It only comes when we name our challenge and face it with a spirit of hope, witness, and togetherness.

Is America possible? he asks. Yes. Yes. Because that possibility grows with our work toward it. And shrinks with our fear from it. And one of the instruments of fear is cynicism. That impulse to destroy because we’d rather avoid the challenge than believe in our faith. In the dream of our creator.

He names this cynicism when he described reading a journalist decry a “Kum Bah Ya” moment:

A “Kum Bah Ya” Moment

Let me mention another of those songs that recently came up in a New York Times article. I don’t know if you saw this. Someone was writing about this terminology that we’ve taken about a “Kum Bah Ya” moment, where we have made fun, in a way, of this whole experience that came out of the black church of the singing of that song.

Whenever somebody jokes about “Kum Bah Ya,” my mind goes back to the Mississippi summer experience where the movement folks in Mississippi were inviting co-workers to come from all over the country, especially student types, to come and help in the process of voter registration, and Freedom School teaching, and taking great risks on behalf of the transformation of that state and of this nation. There were two weeks of orientation. The first week was the week in which Schwerner and Goodman and their beloved brother Jimmy were there. And it was during the time that they had left the campus that they were first arrested, then released, and then murdered.

The word came back to us at the orientation that the three of them had not been heard from. Bob Moses, the magnificent leader of so much of the work in Mississippi, got up and told these hundreds of predominantly white young people that, if any of them felt that at this point they needed to return home or to their schools, we would not think less of them at all, but would be grateful to them for how far they had come.

But he said let’s take a couple of hours just for people to spend time talking on the phone with parents or whoever to try to make this decision and make it now. What I found as I moved around among the small groups that began to gather together to help each other was that, in group after group, people were singing “Kum Bah Ya.” “Come by here, my Lord, somebody’s missing, Lord, come by here. We all need you, Lord, come by here.”

I could never laugh at “Kum Bah Ya” moments after that because I saw then that almost no one went home from there. They were going to continue on the path that they had committed themselves to. And a great part of the reason why they were able to do that was because of the strength and the power and the commitment that had been gained through that experience of just singing together “Kum Bah Ya.”

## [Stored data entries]

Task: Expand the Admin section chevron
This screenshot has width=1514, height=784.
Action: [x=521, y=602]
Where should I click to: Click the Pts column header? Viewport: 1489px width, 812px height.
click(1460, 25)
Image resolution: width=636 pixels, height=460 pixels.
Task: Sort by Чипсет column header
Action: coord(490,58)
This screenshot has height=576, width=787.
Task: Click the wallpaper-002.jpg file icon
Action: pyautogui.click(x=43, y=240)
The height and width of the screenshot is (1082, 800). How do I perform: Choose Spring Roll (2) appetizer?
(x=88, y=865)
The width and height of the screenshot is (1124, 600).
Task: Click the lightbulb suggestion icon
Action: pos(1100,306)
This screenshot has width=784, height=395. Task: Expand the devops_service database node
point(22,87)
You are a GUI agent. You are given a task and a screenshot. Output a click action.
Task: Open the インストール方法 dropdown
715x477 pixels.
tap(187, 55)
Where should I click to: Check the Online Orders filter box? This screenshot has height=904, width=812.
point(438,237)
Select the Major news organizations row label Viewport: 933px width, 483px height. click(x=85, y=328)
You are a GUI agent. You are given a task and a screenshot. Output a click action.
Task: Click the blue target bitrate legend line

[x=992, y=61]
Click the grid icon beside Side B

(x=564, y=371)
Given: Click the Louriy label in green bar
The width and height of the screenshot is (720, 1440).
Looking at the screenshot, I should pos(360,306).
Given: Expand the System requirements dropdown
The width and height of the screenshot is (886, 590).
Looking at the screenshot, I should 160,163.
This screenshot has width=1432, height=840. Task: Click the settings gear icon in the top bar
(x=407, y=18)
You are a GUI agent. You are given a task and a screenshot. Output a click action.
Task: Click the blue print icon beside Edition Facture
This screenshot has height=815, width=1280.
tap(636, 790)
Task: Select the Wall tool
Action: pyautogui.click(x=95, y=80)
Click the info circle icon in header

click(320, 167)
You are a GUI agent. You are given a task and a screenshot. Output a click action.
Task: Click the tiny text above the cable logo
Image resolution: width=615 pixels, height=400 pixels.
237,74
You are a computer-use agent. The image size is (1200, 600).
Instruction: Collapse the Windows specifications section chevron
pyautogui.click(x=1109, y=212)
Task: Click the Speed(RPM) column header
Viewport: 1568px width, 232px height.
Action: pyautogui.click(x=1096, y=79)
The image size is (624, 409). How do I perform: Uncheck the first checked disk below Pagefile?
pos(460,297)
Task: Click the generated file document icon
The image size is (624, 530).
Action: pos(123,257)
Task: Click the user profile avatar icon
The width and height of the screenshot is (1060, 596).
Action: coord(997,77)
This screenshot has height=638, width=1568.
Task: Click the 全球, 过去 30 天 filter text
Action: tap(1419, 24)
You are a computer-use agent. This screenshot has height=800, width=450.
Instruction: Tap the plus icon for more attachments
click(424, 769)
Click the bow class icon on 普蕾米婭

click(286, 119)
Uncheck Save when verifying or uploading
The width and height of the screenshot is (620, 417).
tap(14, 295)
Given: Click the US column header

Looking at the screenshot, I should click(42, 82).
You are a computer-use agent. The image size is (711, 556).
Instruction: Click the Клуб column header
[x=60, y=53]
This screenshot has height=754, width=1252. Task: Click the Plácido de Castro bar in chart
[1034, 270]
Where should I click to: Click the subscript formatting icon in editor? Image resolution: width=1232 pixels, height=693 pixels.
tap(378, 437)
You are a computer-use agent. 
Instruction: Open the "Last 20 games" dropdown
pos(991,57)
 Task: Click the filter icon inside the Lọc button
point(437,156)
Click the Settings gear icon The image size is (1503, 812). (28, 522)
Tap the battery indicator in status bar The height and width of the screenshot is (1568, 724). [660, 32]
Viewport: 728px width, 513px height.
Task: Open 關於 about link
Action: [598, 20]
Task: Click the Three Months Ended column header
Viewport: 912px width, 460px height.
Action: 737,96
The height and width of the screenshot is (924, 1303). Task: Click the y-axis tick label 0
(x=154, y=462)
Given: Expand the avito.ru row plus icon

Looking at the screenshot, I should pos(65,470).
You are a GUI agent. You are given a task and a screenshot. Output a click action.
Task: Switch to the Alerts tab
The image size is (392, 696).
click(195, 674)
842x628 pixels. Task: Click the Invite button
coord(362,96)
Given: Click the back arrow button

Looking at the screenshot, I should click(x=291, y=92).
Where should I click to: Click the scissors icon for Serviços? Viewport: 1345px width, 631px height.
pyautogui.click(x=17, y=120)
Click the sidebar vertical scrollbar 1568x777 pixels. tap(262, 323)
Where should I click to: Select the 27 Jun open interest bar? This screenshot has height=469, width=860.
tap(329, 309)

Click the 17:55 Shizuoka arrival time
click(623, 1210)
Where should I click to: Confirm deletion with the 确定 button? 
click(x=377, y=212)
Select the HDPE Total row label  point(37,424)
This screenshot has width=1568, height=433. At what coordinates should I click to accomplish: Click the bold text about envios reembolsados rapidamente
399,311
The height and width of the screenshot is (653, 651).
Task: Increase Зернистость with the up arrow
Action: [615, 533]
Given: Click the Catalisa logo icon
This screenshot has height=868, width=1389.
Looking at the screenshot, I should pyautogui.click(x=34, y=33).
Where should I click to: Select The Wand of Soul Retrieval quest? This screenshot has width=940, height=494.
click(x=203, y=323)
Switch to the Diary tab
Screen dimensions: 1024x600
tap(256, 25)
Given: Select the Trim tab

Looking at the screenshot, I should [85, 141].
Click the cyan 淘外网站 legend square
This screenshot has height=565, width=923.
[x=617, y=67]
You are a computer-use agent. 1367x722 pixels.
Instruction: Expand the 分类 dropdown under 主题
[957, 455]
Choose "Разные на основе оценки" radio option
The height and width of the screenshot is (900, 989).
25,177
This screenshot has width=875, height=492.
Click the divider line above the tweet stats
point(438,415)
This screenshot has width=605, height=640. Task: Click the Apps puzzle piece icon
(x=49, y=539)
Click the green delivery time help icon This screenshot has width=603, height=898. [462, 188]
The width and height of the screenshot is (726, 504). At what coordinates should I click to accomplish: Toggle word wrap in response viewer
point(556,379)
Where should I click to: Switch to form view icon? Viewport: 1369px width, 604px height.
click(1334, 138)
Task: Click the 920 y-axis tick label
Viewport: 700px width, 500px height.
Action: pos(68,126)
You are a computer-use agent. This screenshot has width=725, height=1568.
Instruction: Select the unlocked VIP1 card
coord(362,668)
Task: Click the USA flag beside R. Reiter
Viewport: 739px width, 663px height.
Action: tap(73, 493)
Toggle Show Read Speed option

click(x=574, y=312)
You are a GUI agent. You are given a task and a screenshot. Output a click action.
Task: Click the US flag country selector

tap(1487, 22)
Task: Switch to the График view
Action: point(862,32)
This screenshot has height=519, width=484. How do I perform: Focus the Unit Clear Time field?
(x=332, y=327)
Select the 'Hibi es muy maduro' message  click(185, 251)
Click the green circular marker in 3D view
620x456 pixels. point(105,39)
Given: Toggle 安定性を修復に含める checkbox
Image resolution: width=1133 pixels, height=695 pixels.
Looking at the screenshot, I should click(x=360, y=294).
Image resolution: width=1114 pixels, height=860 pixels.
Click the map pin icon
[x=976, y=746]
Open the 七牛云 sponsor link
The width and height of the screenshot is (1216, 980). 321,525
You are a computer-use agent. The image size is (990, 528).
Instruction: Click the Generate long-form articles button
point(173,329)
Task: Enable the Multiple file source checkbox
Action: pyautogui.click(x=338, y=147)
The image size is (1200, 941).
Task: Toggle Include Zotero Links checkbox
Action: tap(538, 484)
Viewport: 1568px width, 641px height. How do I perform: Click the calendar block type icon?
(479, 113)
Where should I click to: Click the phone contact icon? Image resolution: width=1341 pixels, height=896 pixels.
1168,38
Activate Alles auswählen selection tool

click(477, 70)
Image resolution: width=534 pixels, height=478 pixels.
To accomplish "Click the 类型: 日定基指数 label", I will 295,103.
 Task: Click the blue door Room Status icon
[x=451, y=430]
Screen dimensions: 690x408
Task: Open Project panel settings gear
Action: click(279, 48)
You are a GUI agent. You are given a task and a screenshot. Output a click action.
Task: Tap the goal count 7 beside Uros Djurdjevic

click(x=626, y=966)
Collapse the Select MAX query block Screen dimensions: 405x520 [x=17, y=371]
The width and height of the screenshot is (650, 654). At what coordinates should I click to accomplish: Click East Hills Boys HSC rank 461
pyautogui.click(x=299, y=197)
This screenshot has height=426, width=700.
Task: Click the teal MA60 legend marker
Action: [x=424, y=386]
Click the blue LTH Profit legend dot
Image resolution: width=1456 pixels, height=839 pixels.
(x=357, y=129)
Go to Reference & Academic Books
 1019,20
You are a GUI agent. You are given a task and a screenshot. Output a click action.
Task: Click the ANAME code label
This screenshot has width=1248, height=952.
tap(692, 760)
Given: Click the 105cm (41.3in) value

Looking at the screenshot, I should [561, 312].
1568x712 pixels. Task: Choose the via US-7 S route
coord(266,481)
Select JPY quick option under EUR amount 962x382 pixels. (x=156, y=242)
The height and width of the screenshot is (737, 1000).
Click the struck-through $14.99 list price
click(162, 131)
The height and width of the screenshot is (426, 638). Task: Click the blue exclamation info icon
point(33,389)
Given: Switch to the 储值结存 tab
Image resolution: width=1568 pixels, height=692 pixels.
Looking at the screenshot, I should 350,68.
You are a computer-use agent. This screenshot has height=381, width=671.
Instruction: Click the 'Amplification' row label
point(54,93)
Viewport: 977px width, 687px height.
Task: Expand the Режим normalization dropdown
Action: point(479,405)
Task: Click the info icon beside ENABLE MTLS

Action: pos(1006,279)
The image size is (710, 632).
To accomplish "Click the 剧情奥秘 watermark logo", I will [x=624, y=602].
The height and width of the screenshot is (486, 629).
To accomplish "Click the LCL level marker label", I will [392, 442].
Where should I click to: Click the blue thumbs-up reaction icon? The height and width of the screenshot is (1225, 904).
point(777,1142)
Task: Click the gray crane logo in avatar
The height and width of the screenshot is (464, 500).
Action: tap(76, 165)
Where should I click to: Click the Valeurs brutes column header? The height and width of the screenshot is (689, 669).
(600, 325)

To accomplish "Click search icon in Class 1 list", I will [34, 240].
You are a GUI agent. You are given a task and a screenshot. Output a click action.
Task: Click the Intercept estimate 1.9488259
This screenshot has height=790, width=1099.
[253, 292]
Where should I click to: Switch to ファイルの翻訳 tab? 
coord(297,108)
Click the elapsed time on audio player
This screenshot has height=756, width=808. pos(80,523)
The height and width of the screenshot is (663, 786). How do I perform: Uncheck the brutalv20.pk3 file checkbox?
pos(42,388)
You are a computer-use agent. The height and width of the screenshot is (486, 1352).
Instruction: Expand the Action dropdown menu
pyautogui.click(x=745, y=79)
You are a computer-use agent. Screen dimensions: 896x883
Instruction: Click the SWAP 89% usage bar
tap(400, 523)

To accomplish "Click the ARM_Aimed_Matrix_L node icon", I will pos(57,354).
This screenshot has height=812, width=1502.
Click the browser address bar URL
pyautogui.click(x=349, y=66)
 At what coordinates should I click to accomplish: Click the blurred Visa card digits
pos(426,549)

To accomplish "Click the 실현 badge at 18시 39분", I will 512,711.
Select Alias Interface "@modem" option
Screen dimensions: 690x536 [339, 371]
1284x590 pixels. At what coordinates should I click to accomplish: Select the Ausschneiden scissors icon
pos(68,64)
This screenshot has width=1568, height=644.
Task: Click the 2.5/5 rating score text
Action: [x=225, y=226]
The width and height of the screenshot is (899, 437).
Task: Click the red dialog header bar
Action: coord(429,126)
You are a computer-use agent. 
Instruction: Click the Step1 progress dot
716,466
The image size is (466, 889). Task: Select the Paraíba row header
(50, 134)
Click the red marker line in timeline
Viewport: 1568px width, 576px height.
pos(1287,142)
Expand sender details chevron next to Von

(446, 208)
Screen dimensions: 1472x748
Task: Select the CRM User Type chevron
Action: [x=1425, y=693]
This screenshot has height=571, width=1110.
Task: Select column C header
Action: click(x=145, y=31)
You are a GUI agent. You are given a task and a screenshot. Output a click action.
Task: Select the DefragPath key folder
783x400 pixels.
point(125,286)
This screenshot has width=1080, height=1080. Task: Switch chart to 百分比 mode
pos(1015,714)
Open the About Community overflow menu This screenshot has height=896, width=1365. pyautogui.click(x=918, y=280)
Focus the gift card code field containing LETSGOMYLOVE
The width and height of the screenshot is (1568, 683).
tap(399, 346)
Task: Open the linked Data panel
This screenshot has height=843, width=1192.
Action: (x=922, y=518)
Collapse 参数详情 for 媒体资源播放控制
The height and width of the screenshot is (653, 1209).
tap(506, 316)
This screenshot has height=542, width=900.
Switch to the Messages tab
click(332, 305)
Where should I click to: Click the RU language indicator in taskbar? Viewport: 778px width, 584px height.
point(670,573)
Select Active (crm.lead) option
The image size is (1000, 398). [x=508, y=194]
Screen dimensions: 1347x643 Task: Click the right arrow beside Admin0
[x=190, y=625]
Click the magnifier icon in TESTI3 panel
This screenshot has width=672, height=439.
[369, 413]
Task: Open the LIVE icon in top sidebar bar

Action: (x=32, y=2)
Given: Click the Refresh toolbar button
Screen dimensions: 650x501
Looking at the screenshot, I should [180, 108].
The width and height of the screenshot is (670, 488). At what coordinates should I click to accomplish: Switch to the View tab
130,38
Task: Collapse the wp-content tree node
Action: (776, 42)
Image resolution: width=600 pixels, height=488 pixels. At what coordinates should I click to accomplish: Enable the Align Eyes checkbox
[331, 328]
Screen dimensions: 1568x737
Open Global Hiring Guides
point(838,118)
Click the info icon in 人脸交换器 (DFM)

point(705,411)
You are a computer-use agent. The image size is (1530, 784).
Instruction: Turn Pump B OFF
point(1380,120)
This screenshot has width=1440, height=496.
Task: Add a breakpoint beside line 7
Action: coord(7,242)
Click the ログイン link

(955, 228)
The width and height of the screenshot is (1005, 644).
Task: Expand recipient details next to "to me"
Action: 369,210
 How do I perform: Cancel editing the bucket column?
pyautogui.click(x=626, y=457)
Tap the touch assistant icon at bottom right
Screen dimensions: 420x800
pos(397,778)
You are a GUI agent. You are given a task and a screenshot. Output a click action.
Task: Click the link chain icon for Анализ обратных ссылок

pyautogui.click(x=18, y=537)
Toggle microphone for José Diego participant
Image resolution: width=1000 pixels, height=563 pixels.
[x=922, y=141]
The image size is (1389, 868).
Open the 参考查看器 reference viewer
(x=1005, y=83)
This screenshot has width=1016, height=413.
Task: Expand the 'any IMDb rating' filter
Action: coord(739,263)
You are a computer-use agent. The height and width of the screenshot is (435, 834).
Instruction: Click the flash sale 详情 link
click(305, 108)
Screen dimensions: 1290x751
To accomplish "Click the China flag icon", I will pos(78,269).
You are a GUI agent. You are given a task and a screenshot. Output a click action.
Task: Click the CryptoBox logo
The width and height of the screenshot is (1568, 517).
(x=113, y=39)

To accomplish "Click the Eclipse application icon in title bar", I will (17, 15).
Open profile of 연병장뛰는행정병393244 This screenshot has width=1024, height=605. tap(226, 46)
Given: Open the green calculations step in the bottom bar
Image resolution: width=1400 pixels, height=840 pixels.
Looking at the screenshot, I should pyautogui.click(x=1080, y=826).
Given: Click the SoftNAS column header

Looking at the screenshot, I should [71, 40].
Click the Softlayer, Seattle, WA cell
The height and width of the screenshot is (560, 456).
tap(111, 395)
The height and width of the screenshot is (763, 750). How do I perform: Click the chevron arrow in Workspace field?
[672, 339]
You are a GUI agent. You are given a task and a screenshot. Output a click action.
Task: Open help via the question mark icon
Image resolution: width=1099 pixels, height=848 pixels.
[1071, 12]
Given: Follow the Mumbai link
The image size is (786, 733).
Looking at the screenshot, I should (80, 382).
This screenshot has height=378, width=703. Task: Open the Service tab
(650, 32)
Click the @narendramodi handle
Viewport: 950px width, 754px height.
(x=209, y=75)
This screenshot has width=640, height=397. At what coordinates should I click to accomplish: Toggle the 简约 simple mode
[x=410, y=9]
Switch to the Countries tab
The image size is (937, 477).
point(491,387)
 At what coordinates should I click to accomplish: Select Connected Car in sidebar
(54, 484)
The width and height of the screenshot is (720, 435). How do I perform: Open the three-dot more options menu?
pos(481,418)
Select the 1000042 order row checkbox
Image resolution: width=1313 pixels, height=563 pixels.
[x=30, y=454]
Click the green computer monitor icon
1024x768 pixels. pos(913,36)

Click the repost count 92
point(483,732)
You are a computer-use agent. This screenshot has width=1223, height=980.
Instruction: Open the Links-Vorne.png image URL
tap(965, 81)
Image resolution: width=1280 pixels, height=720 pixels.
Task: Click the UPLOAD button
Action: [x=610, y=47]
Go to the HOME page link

## [WHAT THIS EXERCISE ASKS]
1 > In the passage about the "Kum Bah Ya" moment, who told the young people at the orientation that they could return home without anyone thinking less of them?
2 > Resume the passage about the "Kum Bah Ya" moment, starting after its final sentence.

## [YOUR WRITTEN ANSWERS]
1 > Bob Moses

2 >
Our holiness is togetherness.

Harding was a teacher, a writer, and a leader of young men and women who struggled to see the dream amidst the violence and the hate. Struggled to see it through the fog of war we allow to grow and spread around us and between us.

He encouraged them to write their own protest songs and poetry. That they might face the challenge ahead like he and so many others did over 50 years ago.

But most of all, he was offering them the vision, the opportunity to see the dream amidst the fog, the Shalom which could be in the midst of conflict. That we may be torn from our families and our loved ones drawn into darkness. That the challenges of living lives in holiness is really that hard. Especially in the United States. Especially here.

Where we are so comfortable with conflict and those with vision are brought down and buried like common women and men. Our cemeteries contain the blood and bones of martyrs and killers.

The Land of the free and home of the brave.

Our vision, the one cast for us by our rabbi, our teacher and leader, that preacher of that kin-dom sermon 2000 years ago, that vision is not of a nation, but of a new creation. Of a kin-dom not of this world but entirely in this world. In our gatherings and songs and weavings and knittings, sewn into a quilt or a stole. It is in our songs of praise and thanksgiving and in prayers of mourning and longing. In our food and our fellowship. It all comes alive here. In this space together.

When we call for help, saying

“Come by here, my Lord, somebody’s missing, Lord, come by here. We all need you, Lord, come by here.”